JAKARTA – Pasangan calon (paslon) capres-cawapres, nomor urut 2 dan 3 masing-masing masih menduduki jabatan yang mereka emban. Di mana saat ini Mahfud MD akan mundur dari jabatannya sebagai Menkopolhukam.
Sedangkan Gibran sebagai Wali Kota Solo dan Prabowo sebagai Menhan belum menyatakan akan mundur dari jabatannya. Namun, dalam pencalonan ini, apakah mereka harus turun dari jabatan yang kini di emban?
Ternyata hal itu tidaklah perlu, sebab para paslon ini sebagai pejabat negara bisa menggantinya dengan cuti. Di mana ini tertuang dalam Undang-Undang yang memang mengizinkan para pejabat tidak mundur dari jabatannya ketika maju dalam Pemilu.
Pengamat politik Efriza dari Citra Institute mengatakan, desakan mundur yang menjadi perbincangan saat ini karena kekhawatiran Ganjar Semata. Sebab menurut Efriza, Ganjar melihat mereka yang menjabat masih bisa berkinerja baik dan mendapatkan sentimen positif.

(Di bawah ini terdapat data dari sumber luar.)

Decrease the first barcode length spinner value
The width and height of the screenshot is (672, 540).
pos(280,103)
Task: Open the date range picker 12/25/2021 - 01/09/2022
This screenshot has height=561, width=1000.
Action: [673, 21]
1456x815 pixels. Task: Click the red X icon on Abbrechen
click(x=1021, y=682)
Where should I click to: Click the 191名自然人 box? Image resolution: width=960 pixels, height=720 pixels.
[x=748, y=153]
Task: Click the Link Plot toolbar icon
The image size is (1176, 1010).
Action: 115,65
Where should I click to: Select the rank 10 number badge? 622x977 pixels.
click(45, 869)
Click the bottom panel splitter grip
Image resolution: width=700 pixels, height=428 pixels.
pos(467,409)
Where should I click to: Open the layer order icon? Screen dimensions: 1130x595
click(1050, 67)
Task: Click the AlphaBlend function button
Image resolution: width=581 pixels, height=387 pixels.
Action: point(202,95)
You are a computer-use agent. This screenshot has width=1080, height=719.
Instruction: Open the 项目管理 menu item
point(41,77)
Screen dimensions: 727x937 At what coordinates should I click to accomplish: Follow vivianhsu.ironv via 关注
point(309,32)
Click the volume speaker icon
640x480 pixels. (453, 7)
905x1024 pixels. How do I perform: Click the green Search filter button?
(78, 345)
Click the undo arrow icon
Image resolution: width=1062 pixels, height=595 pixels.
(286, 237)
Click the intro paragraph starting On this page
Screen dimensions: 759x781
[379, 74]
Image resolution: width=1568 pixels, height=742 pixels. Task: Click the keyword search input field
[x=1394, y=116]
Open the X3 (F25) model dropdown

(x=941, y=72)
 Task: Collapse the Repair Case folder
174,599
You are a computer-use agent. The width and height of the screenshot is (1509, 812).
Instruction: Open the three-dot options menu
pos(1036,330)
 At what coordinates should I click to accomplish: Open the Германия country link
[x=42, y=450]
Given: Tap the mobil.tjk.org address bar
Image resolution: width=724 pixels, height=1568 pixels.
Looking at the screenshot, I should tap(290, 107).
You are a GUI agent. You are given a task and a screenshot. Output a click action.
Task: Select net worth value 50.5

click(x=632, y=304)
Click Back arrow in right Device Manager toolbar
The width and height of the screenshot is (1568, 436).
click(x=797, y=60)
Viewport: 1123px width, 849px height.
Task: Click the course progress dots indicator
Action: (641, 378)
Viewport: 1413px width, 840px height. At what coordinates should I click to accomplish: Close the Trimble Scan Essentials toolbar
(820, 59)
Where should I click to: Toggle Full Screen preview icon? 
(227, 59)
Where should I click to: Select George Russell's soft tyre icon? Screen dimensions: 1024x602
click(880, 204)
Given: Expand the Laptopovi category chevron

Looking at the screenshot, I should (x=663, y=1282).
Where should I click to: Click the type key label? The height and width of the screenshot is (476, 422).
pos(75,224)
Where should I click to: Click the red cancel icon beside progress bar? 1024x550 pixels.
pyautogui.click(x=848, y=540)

“Sedangkan Ganjar sudah tak lagi bekerja, bahasa Sarkasnya Ganjar sudah menjadi ‘pengangguran politik’. Selain tak lagi menjabat sebagai pejabat negara, hasil kinerjanya selama 10 tahun sebagai Gubernur Jawa Tengah malah terjadi pro dan kontra maksudnya tak satu suara ia dianggap Gubernur Jawa Tengah yang berhasil,” ungkapnya kepada Rupol.co, Rabu (24/1/2024).
Dia mengatakan, saat ini Ganjar hanya bisa berkampanye, bercerita kinerja dan hasil kinerjanya saja, tanpa bisa memperbaiki hasil kinerjanya. Ini tentu merisaukan Ganjar, sebab elektabilitas dirinya hanya bisa didapat dengan “jualan janji” apa yang bisa dikerjakan nanti jika jadi presiden.
“Sedangkan Prabowo masih punya dua media penilaian dari publik, pertama dari kinerjanya yang masih dapat dinilai karena masih menjabat dan kedua, ya dari janji kampanyenya,” ujar pengamat yang juga seorang dosen ini.
Saat ini, di pemerintahan ada dua tokoh yang masih menjabat yakni Prabowo dan Mahfud MD, keduanya jika merujuk UU tak perlu mundur. Jika keduanya berkinerja buruk juga akan direshuffle oleh Presiden Jokowi.
Efriza menegaskan, Presiden Jokowi pasti akan berpikir kinerja pemerintahan harus berjalan optimal, buat apa mempertahankan orang berkinerja buruk, tentu dasar reshuffle adalah salah satunya hasil survei berupa kepuasan masyarakat terhadap menteri-menteri di kabinet ini, dan juga evaluasi atas kinerja yang dikerjakan oleh para menteri-menterinya.
“Faktanya kinerja Mahfud MD sebagai Menkopolhukam bernilai positif sebesar 79,3 persen, kementerian yang dipimpinnya juga dinilai positif dalam kinerjanya. Jangan lupakan pula Prabowo juga mendapatkan respons kepuasan masyarakat tinggi di atas 80 persen,” kata Efriza.
“Ini artinya kedua menteri ini mendapatkan poin positif, masa disuruh mundur, undang-undang saja masih membolehkan, masyarakat juga masih menginginkan mereka bekerja memimpin kementeriannya,” tambahnya.
Lalu pertanyaannya, apakah kita melarang orang baik yang masih mau bekerja untuk kepentingan masyarakat. Pertanyaan berikutnya, apakah kita juga malah mengganti dan mengabaikan orang-orang yang kinerjanya masih direspons memuaskan oleh publik.
Efriza mengatakan, tentu saja jika hal itu dilakukan akan janggal, yang ada malah dianggap arogan, ini namanya blunder. Bayangkan jika Presiden Jokowi melakukan itu dengan melakukan reshuffle, bukan saja pemerintahan ini akan rugi, masyarakat juga dirugikan malah yang terjadi pemerintahan Jokowi akan di demo berjilid-jilid oleh publik.
Pemerintahan Jokowi juga yang akan malah mendapatkan penurunan drastis respons kepuasan masyarakat kepada kinerja Pemerintah. Jadi jika usulan Ganjar dan PDIP dianggap baik, maka solusinya harus merevisi undang-undangnya, menjadi misalnya semua pejabat negara yang sudah ditetapkan oleh KPU sebagai capres dan cawapres wajib mengundurkan diri, nah itu baru sebuah konsep berkeadilan dalam bernegara.
“Namun tentu saja, bukan sekarang merevisi UU, tetapi untuk Pemilu 2029 ke depannya,” kata Efriza.